Theresa's passion is improvisation. She's been studying, teaching, and doing improvisation (impro) for over thirty years. But she's been a theatre geek all her life, performing in her first Equity production at the ripe age of eleven playing Brigitta in The Sound of Music. During one performance, when Maria was out sick and an understudy from Los Angeles had been flown in for the night, the understudy forgot she had a scene with Brigitta and Theresa was left alone on stage in front of a full audience for several minutes! So Theresa started improvising what she thought might be Brigitta's inner monologue, buying time until Maria appeared and, essentially, saving the show...a sign of things to come!

 

Theresa was born in San Diego into a family of professional musicians and artists, so the gravitational push towards a life in the performing arts was too strong to resist. At the age of thirteen, her family moved to Alabama. A big cultural adjustment, but after a few awkward, trying-to-fit-in years, Theresa reclaimed her theatre geek side, and until she finished college and moved away, she regularly performed in shows, commercials, and radio spots in the Birmingham-Nashville-Atlanta markets.

 

Theresa's first in-depth exploration of improvisation was in a Spolin-based course she took as an undergrad theatre major/dance minor at UAB. Viola Spolin's theatre games are foundational to improvisational theatre practice worldwide. Theresa didn't fall in love with improvisation, however, until she moved to Los Angeles in 1995 and began studying with the late, great Avery Schreiber - an original Second City member who taught in the Spolin tradition with mastery and benevolence. Spolin's son, Paul Sills, co-founded Second City in Chicago and based much of the company's early, purely improvisational work on his mother's teachings. Theresa had the rare opportunity to study with Paul in an intensive in Door County in 2006.

    

Also in 2006, as part of her graduate research, Theresa began studying with/documenting the late pioneer of impro, Keith Johnstone. Over the next 12 years, she was a participant-observer in Keith's classrooms around the world. She visited multiple archives, conducted numerous interviews, and facilitated practice-based research. Through it all, Theresa continued to test Johnstone's methods and theories in her own classrooms and rehearsal spaces. In 2013, her book - Keith Johnstone: A Critical Biography - was published (Bloomsbury) and has been critically well-received. In 2012, Theresa began serving as Keith's Literary Executor, actively organizing, documenting, and preserving his archive for future scholarship. In the summer of 2014, the archive was shipped to Stanford University Libraries where the "Keith Johnstone Papers" are now permanently housed in Special Collections and University Archives. In 2017, Theresa and her sister Alicia Robbins began filming On Keith, a YouTube docuseries celebrating Johnstone and his ideas that will continue to grow as a digital resource for years to come.

Tasks for this exercise.
1. In the biography of Theresa, what role did she play in her first Equity production?
2. Return the part of the biography of Theresa that opens with the words containing "Theresa's passion is" and closes with "things to come!".
None of the lines play any part in what is asked here.

Data extract.
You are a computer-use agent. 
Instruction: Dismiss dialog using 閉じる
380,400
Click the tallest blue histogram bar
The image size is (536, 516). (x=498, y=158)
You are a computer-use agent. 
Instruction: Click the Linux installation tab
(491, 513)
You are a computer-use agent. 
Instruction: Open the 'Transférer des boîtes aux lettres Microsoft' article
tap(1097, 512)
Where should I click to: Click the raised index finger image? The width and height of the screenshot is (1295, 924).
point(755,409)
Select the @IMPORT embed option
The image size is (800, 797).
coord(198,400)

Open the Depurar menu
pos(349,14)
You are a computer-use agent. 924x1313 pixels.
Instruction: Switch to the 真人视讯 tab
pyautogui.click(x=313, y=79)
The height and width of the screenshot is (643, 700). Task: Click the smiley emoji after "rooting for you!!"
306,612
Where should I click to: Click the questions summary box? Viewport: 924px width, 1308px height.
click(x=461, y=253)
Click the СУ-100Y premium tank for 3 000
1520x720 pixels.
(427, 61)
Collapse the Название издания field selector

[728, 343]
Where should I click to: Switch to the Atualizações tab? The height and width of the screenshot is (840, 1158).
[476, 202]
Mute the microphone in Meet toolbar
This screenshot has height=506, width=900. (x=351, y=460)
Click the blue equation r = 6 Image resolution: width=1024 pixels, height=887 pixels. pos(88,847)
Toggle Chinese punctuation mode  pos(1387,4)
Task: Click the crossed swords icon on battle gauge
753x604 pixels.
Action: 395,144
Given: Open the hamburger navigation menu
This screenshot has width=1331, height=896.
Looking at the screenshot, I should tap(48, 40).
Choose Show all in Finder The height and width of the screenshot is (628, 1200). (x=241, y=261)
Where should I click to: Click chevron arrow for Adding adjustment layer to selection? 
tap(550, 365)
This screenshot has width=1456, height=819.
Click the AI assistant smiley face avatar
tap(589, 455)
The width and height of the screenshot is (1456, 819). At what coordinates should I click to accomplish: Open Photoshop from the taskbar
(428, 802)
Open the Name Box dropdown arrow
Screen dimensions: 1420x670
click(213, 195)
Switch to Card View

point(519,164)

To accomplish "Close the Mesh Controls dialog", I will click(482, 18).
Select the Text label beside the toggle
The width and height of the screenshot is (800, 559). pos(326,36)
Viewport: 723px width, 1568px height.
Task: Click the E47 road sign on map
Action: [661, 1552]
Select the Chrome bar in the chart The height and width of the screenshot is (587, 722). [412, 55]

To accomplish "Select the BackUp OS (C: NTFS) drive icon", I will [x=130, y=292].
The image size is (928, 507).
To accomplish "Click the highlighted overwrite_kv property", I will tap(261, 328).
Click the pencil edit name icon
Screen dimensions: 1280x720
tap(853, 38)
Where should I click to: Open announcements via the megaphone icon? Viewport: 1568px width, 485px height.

Results of the tasks.
1. Brigitta in The Sound of Music.

2.
Theresa's passion is improvisation. She's been studying, teaching, and doing improvisation (impro) for over thirty years. But she's been a theatre geek all her life, performing in her first Equity production at the ripe age of eleven playing Brigitta in The Sound of Music. During one performance, when Maria was out sick and an understudy from Los Angeles had been flown in for the night, the understudy forgot she had a scene with Brigitta and Theresa was left alone on stage in front of a full audience for several minutes! So Theresa started improvising what she thought might be Brigitta's inner monologue, buying time until Maria appeared and, essentially, saving the show...a sign of things to come!